▶ Your task
Look through the entries below and count the lines that contain "link". Reply with that number only.

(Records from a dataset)

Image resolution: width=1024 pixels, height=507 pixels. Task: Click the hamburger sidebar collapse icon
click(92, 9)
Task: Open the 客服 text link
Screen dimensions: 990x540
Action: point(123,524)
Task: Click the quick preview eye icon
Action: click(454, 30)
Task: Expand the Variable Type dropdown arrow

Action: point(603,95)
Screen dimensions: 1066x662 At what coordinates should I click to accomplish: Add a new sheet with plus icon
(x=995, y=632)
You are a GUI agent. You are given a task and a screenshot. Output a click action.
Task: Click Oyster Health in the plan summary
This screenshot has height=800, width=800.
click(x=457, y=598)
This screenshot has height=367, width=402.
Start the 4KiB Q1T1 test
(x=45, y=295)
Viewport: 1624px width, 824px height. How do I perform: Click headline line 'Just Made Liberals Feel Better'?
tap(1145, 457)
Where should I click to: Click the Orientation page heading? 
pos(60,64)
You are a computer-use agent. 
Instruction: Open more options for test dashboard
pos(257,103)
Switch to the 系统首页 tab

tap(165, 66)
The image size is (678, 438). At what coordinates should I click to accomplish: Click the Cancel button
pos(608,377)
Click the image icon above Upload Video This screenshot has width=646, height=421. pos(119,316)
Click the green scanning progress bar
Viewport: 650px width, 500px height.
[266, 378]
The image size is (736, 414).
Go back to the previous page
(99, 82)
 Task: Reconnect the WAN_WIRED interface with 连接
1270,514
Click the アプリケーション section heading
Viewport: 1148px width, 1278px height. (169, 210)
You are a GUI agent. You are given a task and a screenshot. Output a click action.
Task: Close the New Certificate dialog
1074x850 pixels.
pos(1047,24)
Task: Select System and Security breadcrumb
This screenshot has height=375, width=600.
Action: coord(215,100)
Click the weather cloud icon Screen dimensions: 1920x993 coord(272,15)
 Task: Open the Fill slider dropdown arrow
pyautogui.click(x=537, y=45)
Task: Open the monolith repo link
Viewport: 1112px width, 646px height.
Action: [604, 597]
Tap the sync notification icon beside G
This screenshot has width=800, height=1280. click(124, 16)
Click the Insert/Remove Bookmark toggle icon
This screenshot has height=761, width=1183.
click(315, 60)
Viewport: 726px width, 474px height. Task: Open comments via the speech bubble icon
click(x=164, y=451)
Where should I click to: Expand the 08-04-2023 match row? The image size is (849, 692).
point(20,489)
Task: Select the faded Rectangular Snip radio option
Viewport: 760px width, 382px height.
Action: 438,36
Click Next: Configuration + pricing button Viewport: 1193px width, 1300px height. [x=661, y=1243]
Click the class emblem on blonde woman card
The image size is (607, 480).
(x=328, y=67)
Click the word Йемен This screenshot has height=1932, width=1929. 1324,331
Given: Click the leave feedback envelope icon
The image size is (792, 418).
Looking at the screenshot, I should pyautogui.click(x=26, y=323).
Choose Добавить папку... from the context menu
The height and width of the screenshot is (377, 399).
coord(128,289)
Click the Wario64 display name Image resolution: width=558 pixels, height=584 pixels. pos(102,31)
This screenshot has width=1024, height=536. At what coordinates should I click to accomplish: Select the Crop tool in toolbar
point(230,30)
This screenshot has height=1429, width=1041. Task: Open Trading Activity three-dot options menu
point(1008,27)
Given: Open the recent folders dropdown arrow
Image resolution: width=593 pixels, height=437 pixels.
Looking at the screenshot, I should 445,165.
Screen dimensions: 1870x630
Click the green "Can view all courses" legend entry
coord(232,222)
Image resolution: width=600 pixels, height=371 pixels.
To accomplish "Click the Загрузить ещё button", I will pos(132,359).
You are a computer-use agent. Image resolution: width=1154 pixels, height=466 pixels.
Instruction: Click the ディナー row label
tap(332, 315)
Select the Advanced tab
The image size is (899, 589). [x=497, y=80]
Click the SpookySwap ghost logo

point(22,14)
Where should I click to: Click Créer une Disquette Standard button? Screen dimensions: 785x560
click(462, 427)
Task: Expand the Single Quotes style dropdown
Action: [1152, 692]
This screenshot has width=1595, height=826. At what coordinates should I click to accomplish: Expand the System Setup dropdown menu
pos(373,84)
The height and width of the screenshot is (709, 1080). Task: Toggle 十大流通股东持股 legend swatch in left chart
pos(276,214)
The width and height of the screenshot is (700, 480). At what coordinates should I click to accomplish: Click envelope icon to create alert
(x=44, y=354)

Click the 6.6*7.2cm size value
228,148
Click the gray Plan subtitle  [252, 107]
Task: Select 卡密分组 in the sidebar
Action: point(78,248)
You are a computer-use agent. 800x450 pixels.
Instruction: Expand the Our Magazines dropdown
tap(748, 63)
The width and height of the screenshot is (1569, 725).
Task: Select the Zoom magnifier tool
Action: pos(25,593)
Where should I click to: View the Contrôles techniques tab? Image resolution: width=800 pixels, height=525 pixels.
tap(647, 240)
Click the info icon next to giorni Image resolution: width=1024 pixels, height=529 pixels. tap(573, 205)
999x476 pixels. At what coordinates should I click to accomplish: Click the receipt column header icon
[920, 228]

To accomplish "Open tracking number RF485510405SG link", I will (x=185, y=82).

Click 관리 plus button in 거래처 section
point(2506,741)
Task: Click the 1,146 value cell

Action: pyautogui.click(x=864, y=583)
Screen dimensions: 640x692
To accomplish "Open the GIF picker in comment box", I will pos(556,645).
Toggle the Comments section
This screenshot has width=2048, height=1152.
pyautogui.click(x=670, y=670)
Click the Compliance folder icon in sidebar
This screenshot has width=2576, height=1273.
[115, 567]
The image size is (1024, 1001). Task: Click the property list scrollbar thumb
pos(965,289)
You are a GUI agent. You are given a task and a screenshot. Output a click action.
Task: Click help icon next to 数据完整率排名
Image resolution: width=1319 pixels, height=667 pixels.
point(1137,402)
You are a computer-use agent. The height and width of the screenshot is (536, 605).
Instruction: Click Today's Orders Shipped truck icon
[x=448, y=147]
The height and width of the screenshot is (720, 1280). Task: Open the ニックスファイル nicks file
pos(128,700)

▶ Completed exercise
3